Allama Raja Nasir, an opposition leader in Pakistan’s Senate and a cleric representing a Shia political party, blamed the authorities for what happened. “Such a terrorist act in the federal capital is not only evidence of a serious failure to protect human lives, but also a major question mark over the performance of the administration and law-enforcement agencies,” he wrote on social media platform X.
Until the November attack, Islamabad and other major cities had largely remained on the sidelines of the violence that in recent years has gripped the country’s border regions. According to the New Delhi-based South Asia Terrorism Portal, Pakistani Taliban militants and Baloch separatists killed more than 1,800 security personnel and civilians last year.
Last week, militants from the Baloch Liberation Army carried out a coordinated series of attacks across Balochistan—a province roughly the size of Germany—that officials said killed around four dozen people.

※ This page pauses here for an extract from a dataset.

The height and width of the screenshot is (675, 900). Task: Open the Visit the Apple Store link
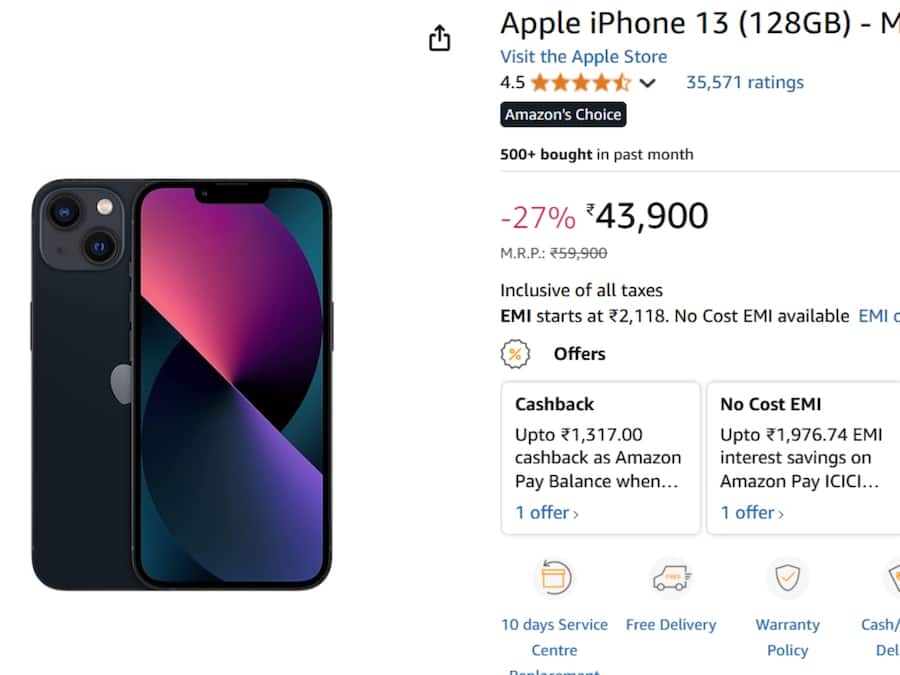click(x=583, y=57)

In response, Pakistan’s military said it had killed more than 200 suspected Baloch separatists.
The blast in Islamabad struck as Uzbekistan’s president, Shavkat Mirziyoyev, was attending a joint event with Sharif during a two-day official visit to Pakistan.
Militants linked to Islamic State—Khorasan and the Pakistani Taliban—groups that Islamabad says are based in Afghanistan—have repeatedly carried out attacks against the Shia minority.